# Mirror replacement



## Cruzen18 (Jan 28, 2018)

Did you try the car part link that was posted for others a few days back? They may have a "normal" one.


----------



## carbon02 (Feb 25, 2011)

The automatic one has an electrical connector to do the dimming. The standard one "normal one" to my knowledge is just a standard mirror. My 2012 had a mirror that vibrated at every corner. If you search here on the forum you'll find threads on this. 

Onstar is also part of the mirror I believe, so if that matters to you you may have to find an Onstar capable mirror. If not match the puck and put a mirror on the windshield. 

Standard Internet Disclaimer.. This is how I did it, not responsible for you or your car if it's different and something breaks. 

Essentially remove the two plastic covers, they slide left and right, they do not pull down. Slide is fairly tight, use a credit card or old hotel room key to get between the panels in the center and push to the outer edge. 

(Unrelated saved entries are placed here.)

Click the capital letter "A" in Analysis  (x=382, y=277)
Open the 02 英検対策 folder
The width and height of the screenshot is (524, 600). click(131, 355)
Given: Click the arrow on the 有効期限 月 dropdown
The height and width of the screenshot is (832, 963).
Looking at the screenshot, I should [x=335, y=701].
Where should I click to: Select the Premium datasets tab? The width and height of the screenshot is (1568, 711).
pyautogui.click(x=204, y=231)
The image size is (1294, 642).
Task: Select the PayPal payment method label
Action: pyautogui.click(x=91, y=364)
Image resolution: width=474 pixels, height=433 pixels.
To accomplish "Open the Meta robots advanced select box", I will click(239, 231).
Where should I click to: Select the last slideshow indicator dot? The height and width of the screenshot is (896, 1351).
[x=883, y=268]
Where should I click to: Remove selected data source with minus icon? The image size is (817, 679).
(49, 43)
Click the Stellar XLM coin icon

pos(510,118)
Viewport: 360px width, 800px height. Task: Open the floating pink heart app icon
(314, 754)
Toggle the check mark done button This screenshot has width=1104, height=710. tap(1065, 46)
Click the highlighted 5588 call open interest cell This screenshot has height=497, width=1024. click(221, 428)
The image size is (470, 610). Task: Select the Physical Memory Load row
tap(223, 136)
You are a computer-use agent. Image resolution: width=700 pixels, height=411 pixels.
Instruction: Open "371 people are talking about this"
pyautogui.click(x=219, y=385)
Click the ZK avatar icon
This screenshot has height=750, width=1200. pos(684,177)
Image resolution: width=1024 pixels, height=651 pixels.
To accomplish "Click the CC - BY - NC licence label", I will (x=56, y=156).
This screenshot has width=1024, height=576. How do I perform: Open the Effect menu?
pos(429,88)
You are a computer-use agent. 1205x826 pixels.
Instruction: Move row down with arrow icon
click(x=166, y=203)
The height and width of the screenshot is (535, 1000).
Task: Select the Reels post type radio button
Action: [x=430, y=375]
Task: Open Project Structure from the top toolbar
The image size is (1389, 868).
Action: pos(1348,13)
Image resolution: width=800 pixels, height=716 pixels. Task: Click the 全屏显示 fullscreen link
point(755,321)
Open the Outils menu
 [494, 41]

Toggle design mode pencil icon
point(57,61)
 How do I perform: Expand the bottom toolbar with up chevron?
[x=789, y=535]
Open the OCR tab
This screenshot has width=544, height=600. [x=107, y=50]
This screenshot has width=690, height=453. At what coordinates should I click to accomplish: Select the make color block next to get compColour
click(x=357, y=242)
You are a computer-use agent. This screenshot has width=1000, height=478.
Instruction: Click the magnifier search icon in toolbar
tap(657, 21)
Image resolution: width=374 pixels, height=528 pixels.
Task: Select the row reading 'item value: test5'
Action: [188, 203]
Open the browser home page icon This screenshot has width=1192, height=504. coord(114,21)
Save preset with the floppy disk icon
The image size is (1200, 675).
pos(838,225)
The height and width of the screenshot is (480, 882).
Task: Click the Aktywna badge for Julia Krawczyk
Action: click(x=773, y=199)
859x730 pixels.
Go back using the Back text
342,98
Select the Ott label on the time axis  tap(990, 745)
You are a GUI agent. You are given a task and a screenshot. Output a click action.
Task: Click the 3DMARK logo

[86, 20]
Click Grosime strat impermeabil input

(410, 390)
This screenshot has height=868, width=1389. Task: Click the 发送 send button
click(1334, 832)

The mirror is on with a small allen key. In my case I tightened it to prevent the rattling, to remove I believe this becomes even looser. 

Mirrors then slide off the "puck" that is glued to the glass. Be careful, you don't want to crack anything. Leave the puck on the glass, and don't over tighten the set screw when replacing the new mirror. I believe "the puck" is an industry standard size. I think you could put any mirror you'd want on the windshield if you didn't want it power dimmed. Ok maybe not any mirror, but a lot of them.

Drive for a few days before putting the covers back on to confirm that there's no excess vibration in the mirror.

Unless you really want to feel like your back in high school with the loud base radio shaking the mirror. Those days are long behind me! 

Good Luck


----------